Why Senegal failed to shine at the 2012 Africa Cup of Nations
To really grasp the nature of Senegal's spectacular failure at this Africa Cup of Nations you need only look at the teams who finished above them in Group A. For Senegal to finish below Equatorial Guinea is surprising, unfathomable even. But to finish below Libya, given the vast gap in quality and wildly differing paths they travelled before meeting in Bata, is astonishing.
Consider it for a moment. Libya is a team that had to overcome political divisions, a full-scale, bloody revolution, a qualifying campaign in which they could only play one game at home due to the conflicts, the suspension of their domestic league and â as if all that wasn't enough - the death of their team doctor the night before a crucial qualifier.
They have no globally renowned stars, the structure of their league leaves much to be desired and until recently transfers abroad were heavily restricted by the now deceased Colonel Gadaffi.

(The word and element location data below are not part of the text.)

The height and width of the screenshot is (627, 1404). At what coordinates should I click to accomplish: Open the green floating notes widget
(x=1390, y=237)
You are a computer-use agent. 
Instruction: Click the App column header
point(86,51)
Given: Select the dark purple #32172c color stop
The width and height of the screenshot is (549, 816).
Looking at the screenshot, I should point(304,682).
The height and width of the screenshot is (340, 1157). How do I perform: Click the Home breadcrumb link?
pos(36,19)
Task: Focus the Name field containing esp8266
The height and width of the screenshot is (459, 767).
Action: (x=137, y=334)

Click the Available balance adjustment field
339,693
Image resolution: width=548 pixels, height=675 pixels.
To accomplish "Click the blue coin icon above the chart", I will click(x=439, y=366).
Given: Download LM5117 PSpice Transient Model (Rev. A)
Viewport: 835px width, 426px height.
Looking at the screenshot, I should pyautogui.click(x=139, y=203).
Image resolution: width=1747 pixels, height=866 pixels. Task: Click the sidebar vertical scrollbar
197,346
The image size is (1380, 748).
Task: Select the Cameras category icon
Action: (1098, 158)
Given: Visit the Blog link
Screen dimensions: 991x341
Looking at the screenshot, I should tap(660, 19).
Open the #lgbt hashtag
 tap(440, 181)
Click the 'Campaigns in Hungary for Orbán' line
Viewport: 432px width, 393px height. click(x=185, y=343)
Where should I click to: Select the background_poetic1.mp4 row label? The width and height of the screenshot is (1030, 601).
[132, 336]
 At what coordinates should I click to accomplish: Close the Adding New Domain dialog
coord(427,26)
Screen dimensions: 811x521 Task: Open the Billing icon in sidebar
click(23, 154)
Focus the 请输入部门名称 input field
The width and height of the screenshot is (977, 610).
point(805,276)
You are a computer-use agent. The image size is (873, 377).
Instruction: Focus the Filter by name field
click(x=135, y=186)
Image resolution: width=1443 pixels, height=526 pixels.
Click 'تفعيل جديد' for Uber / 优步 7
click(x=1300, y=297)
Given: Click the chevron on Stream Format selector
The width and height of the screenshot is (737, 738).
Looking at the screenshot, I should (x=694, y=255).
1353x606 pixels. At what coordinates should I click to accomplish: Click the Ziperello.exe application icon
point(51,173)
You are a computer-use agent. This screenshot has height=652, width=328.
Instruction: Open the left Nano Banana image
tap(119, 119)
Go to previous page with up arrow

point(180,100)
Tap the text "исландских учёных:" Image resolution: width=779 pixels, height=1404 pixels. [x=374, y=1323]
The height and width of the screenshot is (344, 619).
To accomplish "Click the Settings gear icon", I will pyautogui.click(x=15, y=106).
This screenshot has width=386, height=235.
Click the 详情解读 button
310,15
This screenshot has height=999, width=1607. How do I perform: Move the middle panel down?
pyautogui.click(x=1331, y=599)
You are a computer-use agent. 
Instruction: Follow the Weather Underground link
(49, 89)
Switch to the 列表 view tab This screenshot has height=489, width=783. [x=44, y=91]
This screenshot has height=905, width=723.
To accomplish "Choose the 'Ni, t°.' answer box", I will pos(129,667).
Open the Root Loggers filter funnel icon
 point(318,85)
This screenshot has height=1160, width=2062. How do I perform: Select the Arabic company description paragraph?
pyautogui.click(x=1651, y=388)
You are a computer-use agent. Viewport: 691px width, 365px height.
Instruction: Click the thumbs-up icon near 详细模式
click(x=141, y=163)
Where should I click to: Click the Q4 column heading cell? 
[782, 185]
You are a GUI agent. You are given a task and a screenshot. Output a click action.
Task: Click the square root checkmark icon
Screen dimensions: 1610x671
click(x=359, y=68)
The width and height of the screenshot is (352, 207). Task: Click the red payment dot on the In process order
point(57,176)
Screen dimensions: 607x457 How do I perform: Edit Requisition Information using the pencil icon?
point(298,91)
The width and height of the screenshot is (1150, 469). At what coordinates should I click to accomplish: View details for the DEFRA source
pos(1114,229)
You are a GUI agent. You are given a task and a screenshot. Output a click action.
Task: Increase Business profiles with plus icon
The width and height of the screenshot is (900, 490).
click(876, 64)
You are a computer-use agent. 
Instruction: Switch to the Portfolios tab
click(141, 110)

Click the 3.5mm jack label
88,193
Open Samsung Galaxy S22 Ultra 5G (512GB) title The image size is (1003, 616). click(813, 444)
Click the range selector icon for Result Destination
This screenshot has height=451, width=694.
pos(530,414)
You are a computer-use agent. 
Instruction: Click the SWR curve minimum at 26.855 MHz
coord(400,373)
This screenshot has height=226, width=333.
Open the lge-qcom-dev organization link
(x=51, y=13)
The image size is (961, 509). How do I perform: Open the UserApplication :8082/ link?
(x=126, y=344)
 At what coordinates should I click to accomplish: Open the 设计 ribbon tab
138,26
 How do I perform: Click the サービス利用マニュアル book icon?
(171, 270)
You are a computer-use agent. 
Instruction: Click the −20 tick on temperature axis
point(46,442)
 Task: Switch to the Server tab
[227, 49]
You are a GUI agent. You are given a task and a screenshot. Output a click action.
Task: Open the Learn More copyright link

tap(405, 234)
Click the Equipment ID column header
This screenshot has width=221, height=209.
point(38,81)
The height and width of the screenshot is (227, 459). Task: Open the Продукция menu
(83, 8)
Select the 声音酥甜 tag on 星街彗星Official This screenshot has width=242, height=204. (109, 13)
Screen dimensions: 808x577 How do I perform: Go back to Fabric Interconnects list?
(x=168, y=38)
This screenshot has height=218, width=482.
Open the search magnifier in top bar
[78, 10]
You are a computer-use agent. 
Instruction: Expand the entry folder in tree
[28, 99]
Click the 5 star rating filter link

Compare with Senegal, who boast millions of pounds worth of talent and three of European football's most prolific strikers over the past year, and it is truly remarkable that Libya managed to beat them 2-1, let alone finish above them over three games.
Such an achievement is to Libya's great credit. To Senegal's great shame, they finish bottom of a group they were supposed to stroll through on their way, in many people's eyes, to lifting the trophy itself.
Why, then, have Senegal failed, again?
Effectively Senegal's shortcomings come down to a mixture of three factors...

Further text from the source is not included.